B7-H4 siRNA significantly up-regulated 57 miRNAs and down-regulated 14 miRNAs. Gene Ontology (GO) and Kyoto Encyclopedia of Genes and Genomes (KEGG) Pathway analysis of predicted miRNA targets showed that these genes were mainly involved in protein binding, pathways in cancer, mitogen-activated protein kinase (MAPK) signaling pathway, and phosphatidylinositol 3-kinase-Akt (PI3K-Akt) signaling pathway.

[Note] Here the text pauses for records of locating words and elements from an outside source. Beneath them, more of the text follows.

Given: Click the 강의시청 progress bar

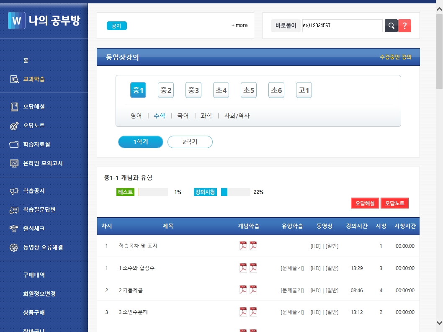Looking at the screenshot, I should point(235,192).
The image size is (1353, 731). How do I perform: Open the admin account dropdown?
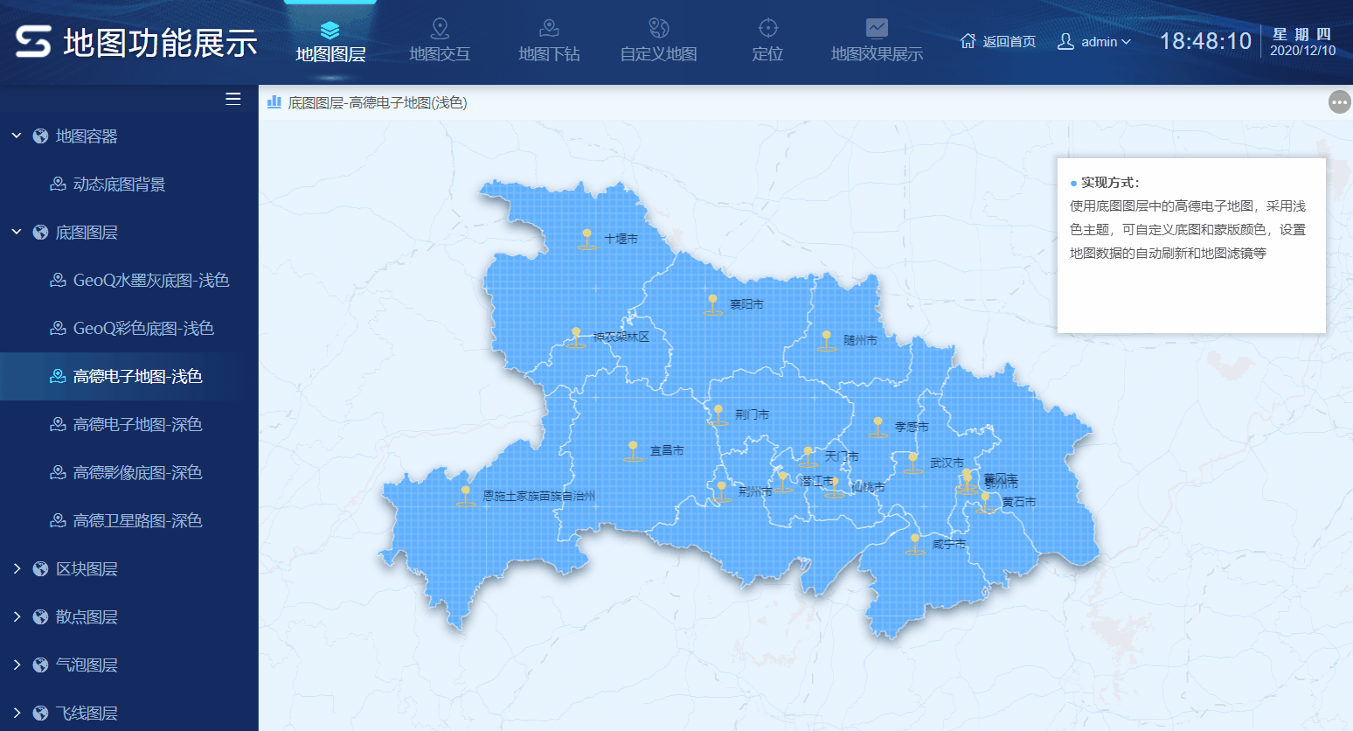pos(1094,40)
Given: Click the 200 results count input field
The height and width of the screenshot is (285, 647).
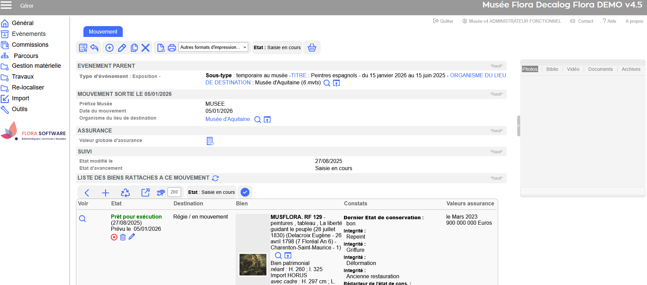Looking at the screenshot, I should (174, 192).
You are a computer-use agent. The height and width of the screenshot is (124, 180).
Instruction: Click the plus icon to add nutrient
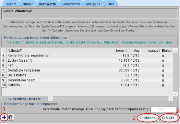(x=4, y=117)
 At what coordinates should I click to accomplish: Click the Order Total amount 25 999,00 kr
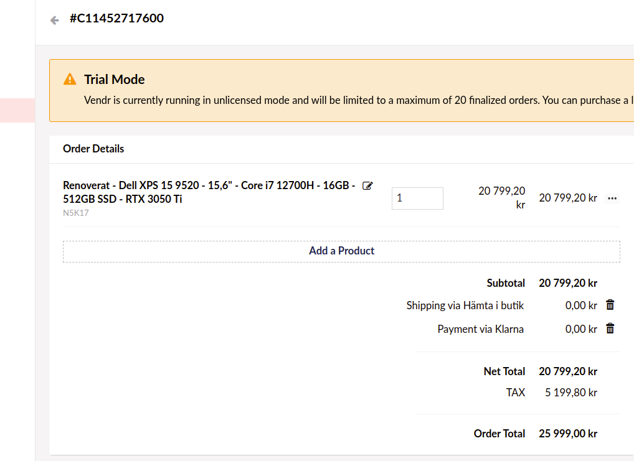pyautogui.click(x=567, y=433)
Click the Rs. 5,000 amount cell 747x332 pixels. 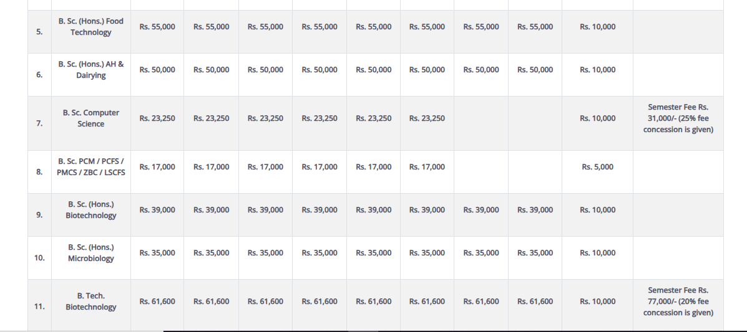597,167
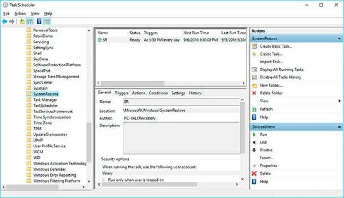Disable the selected SR task
The width and height of the screenshot is (344, 198).
[x=266, y=150]
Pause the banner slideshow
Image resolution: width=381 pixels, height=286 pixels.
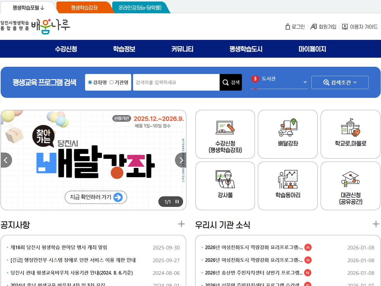click(177, 201)
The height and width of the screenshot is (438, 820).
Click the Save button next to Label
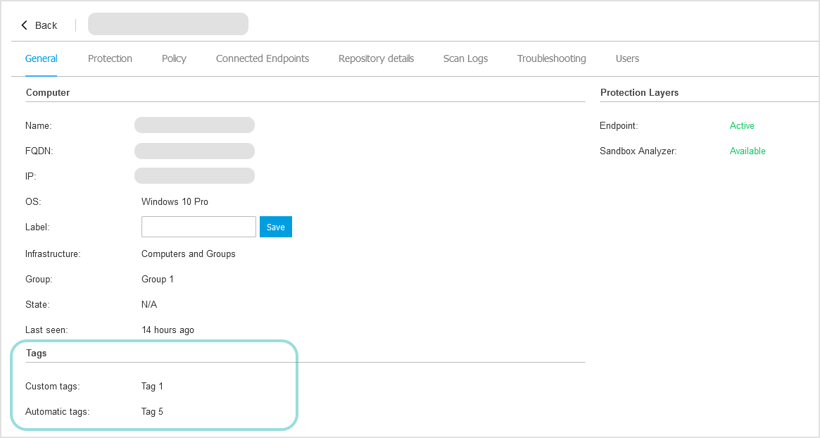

This is the first description of target genes of B7-H4, showing that miRNAs participate in the B7-H4 mediated regulation of oncogenicity and pathogenesis of pancreatic cancer. These results may help us better understand the role of B7-H4 in the progression of pancreatic cancer and its possible mechanisms. We also provide novel biomarkers for potential treatments of pancreatic cancer.
背景/目的:共刺激分子B7-H4调节T细胞介导的免疫反应,参与肿瘤免疫逃逸,并促进胰腺癌细胞的增殖和转移。然而,具体机制尚不清楚。微小RNA(miRNA)参与了癌症的发病机制和进展。
在本研究中,采用微阵列技术筛选胰腺癌细胞系中与B7-H4相关的差异表达miRNA,以发现与胰腺癌相关的miRNA。使用miRCURYTM LNA Array方法,我们比较了用B7-H4 siRNA转染72小时的L3.6p1胰腺癌细胞与用非靶向siRNA转染的细胞的miRNA表达谱。
B7-H4 siRNA显著上调了57种miRNA,下调了14种miRNA。对预测的miRNA靶标的基因本体论(GO)和京都基因与基因组百科全书(KEGG)通路分析表明,这些基因主要参与蛋白质结合、癌症通路Mitogen-activated protein kinase(MAPK)信号通路和磷脂酰肌醇3-激酶-Akt(PI3K-Akt)信号通路。
这是首次对B7-H4的靶基因进行描述,表明miRNA参与了B7-H4介导的胰腺癌致癌性和发病机制的调节。这些结果可能有助于我们更好地理解B7-H4在胰腺癌进展中的作用及其可能的机制。我们还为胰腺癌的潜在治疗提供了新的生物标志物。